What supply voltage were you planning on using? The silicon FET I suggested has lower resistance at any gate voltage above 2V or so.
 
3 to 4.2 Volts input, from a single Lithium-ion cell. I will look at that FET - ideally, I would like to keep that transistor as compact as possible as 22mm LED driver board isn't that much space. (Gallium Nitride transistors have some edges against the Silicon version, and that's the component size.)

EDITED: That Texas Instruments logic power MOSFET isn't bad, however, I needed 10 Amps current capability to stay within the SOA (safe operation area) of that transistor because the whole thing could consume around 6 Amps or slightly more for 12 Volts current at 2 Amps to light the Nichia 319 LED array at full brightness.

* What about that one, CSD17551Q3A?

Sent from my OnePlus 6T using Tapatalk
 
Last edited:
I guess I never realized the 319 could handle that much power.

That FET looks good too, but you are going to need a lot more drive to push the gate at 1 MHz. It would take 60 mA to charge or discharge that gate in 100 nS.

I wonder if this would work:

If you had 2 processor pins, you could use one to drive a 2-transistor totem pole, and one to drive the gate directly. The totem pole would get you most of the way there fast, and the other pin would get you the rest of the way.
 
Totem pole is a very good idea, I considered going that path as totem pole IGBT driver chips exist and they can be found in a very small SMD package like QFN. I may probably design two separate driver boards with two different transistors and test them altogether.
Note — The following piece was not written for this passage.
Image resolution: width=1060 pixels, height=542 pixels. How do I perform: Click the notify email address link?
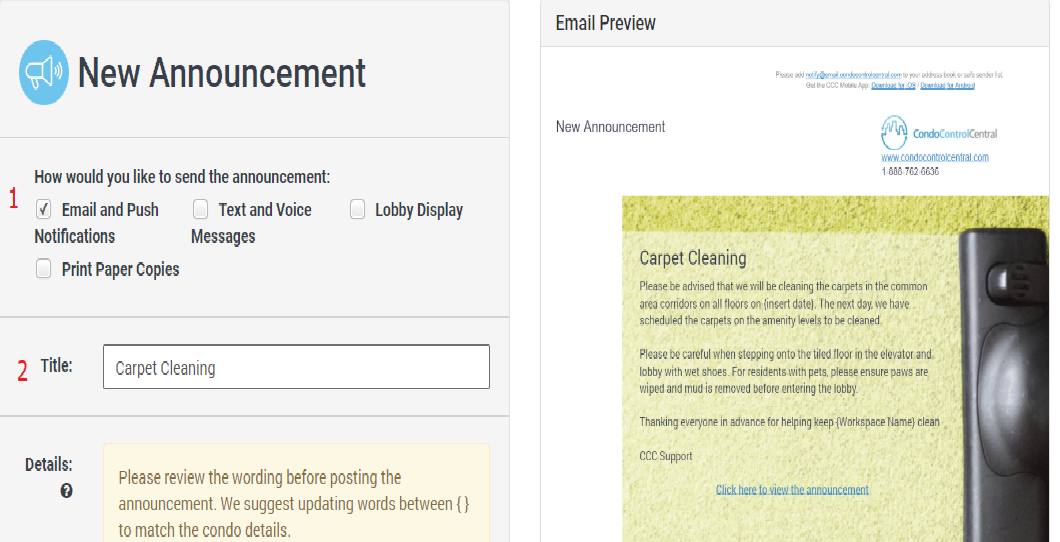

And yes, I have a single LED Convoy S11 flashlight with the Nichia 319AT LED at 2 Amps, and it's quite bright. It's also excellent with 26650 Lithium Iron Phosphate cells which I bought some from Bioenno Power.

EDITED: Rohm Semiconductors BD2270HFV looks like a good MOSFET driver for the Silicon version of MOSFET that I picked, I will use it in Silicon version of LED driver board - it's too much for GaN MOSFET I bought for this flashlight, as it charges up to 13.5 Volts at Vcc of 5 Volts.

Sent from my OnePlus 6T using Tapatalk
 
Last edited:
You know, I think I looked at that driver and discounted it because it was a high-side driver, and you need a low-side driver. I see now that that was a mistake.

However, I was not wrong to discount it, only in my reasoning.

If you look at the gate rise and fall times, they are specified at over 100 uS. And that applies at very low gate charge that we have been looking at. It would be worse at higher gate charge. This is at least 1000 times slower than necessary to operate at 1 MHz. While this part might be useful in some very low speed switching applications, it is completely unsuitable for switching regulators, even the very lowest frequency ones. Operating at 1 kHz, this thing would be too slow.
 
Ah, good point - it makes sense as the charge pumps tend to take their sweet time charging to high voltage. I will have to do it the hard way, using dual bipolar transistor array to drive the gate.